» **Problem statement**:
Every line of the material below needs to be copied exactly; omit the pictures.

» **Dataset entries**:
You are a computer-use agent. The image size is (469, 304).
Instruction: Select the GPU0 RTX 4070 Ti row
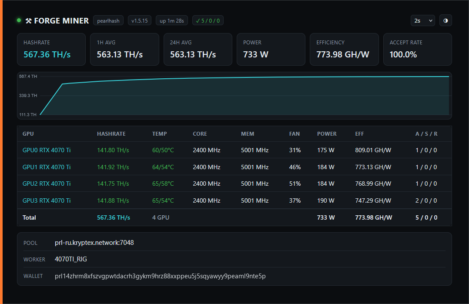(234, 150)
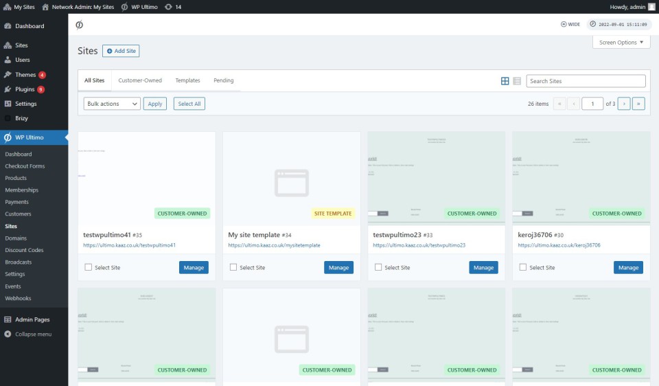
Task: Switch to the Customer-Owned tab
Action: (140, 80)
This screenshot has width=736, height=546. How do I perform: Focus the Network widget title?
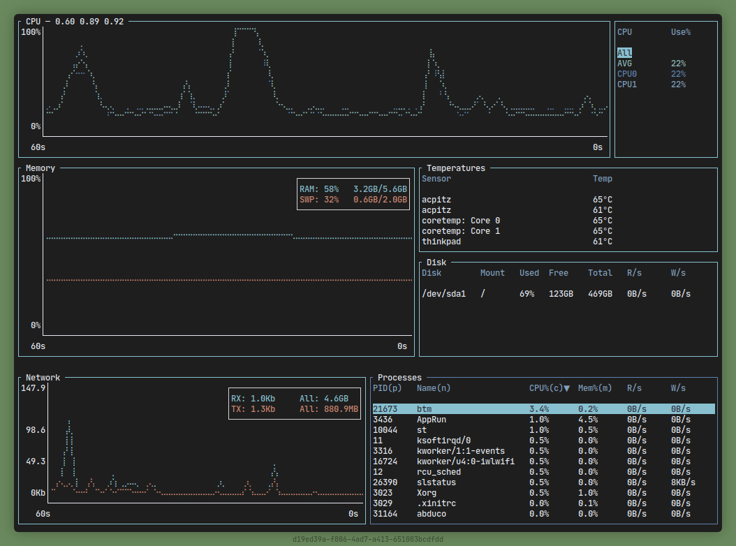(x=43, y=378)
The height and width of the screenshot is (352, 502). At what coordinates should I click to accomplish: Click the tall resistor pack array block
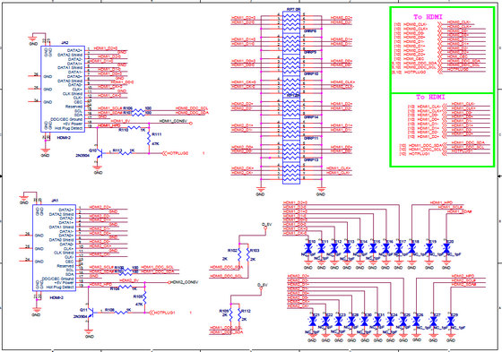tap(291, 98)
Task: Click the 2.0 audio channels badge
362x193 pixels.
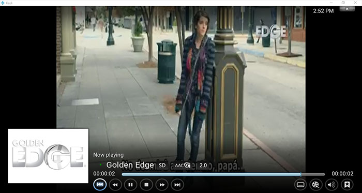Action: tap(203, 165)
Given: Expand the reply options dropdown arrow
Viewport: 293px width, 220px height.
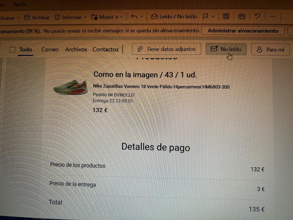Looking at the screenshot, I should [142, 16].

» **Solution below**:
You are a computer-use agent. The image size is (469, 304).
Instruction: Select the GPU0 RTX 4070 Ti row
(234, 150)
Task: Switch to the Customer-Owned tab
Action: (140, 80)
This screenshot has width=736, height=546. How do I perform: Focus the Network widget title?
(x=43, y=378)
The height and width of the screenshot is (352, 502). At what coordinates should I click to accomplish: Click the tall resistor pack array block
tap(291, 98)
Task: Click the 2.0 audio channels badge
362x193 pixels.
Action: tap(203, 165)
Given: Expand the reply options dropdown arrow
Viewport: 293px width, 220px height.
Looking at the screenshot, I should [142, 16].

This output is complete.